What I want to do in this series is simple—but not easy. I want to walk through the text. Slowly. Carefully. Honestly. I want to show how, when we take Genesis in its proper ancient context, when we understand the language and the culture of the people who first received it… the so-called “conflict” between Scripture and science vanishes.
You don’t have to lie anymore. You don’t have to twist the evidence or pretend the earth is young. You don’t have to deny what God has revealed in His creation. Because, when rightly understood, the Bible isn’t at war with science. It never was.
Now, I want to be honest about something else, too. I’m not here to make the Bible say things it never said. I’m not bending it to fit science. What I am doing is putting it back into the world that birthed it—the language, the mindset, the assumptions of the people who first heard these words. That’s how we honor Scripture. Not by clinging to new traditions that came later, but by returning to the text itself.

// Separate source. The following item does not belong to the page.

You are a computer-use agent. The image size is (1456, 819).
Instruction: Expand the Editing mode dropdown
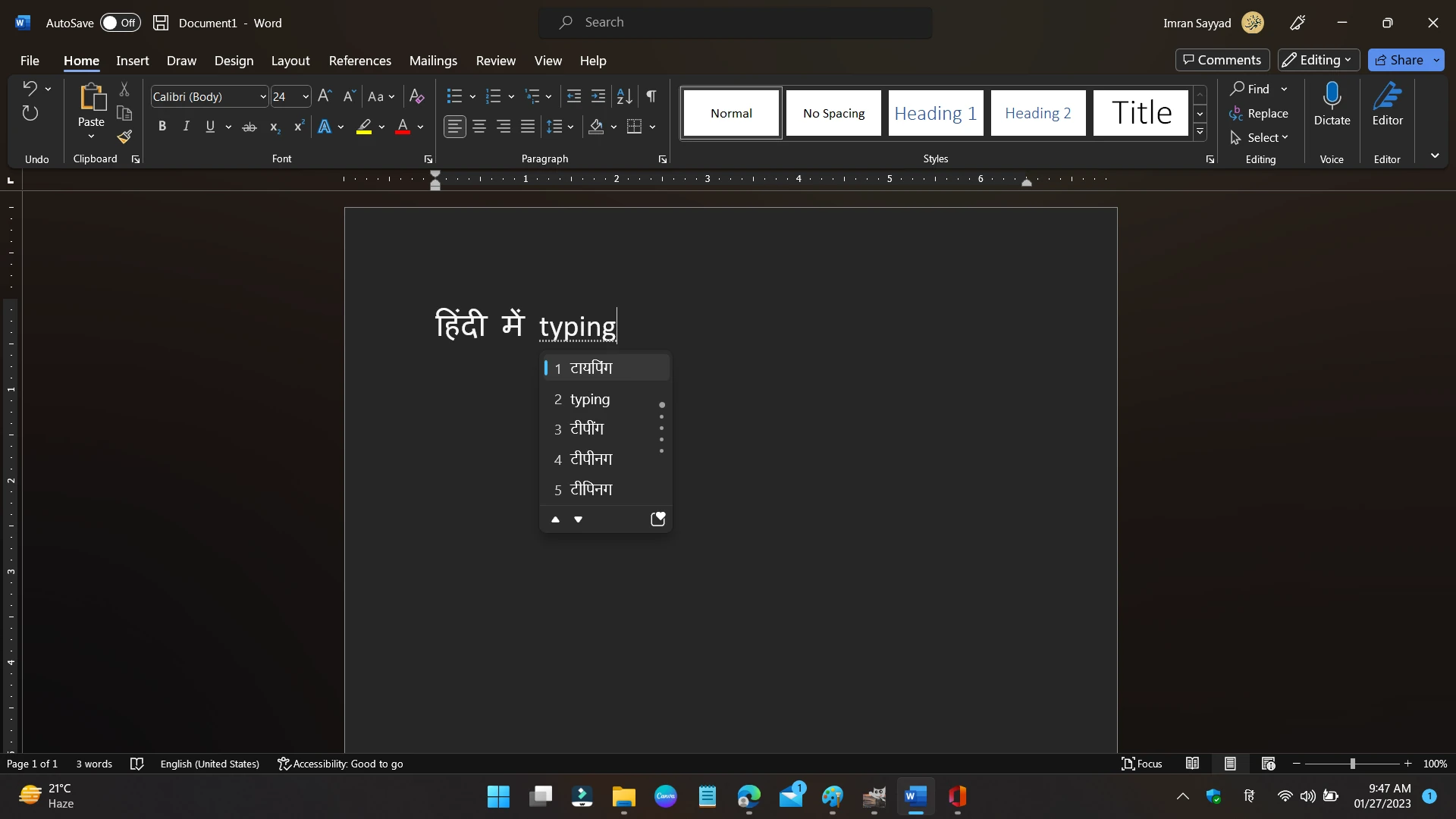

Yes, those who came latter, but who still came before us—scholars, translators, theologians—they were faithful and wise in their time. But they didn’t have access to the wealth of knowledge we now do: discoveries in linguistics, archaeology, ancient Near Eastern culture, and yes—even science. These tools allow us to check, to verify, to understand the text with even greater clarity. That’s not a betrayal of Scripture. That’s the fruit of taking it seriously.
History has shown us how this works.
There was a time—not long ago—when Christians believed the earth was the center of the universe, and that the sun revolved around us. They believed that because it seemed obvious, and because of how they interpreted certain Bible verses. Then along came Galileo. And suddenly, God’s creation told us a different story.
Did Galileo change the Bible? No. He changed our understanding of the universe. And in doing so, he forced us to realize something important: when creation and our interpretation of Scripture collide, it may not be the Bible that’s wrong. It may be us. Our traditions. Our assumptions. Our reading of the text.
And that’s a good thing. Because every time we’re forced to go back and wrestle with the Word of God, every time we dig deeper into what it really says—not just what we thought it said—we grow. We learn. We refine. We draw closer to truth. And ultimately, closer to the One who gave us that truth in the first place.
So my goal in this short series is simple: to take the Bible seriously enough to let it speak for itself, and to stop letting manmade traditions shout over it. To follow the evidence—not just in creation, but in Scripture—wherever it leads. Because I believe, with all my heart, that when we do that, we’ll find not a God of contradiction… but a God of beauty, order, purpose, and truth.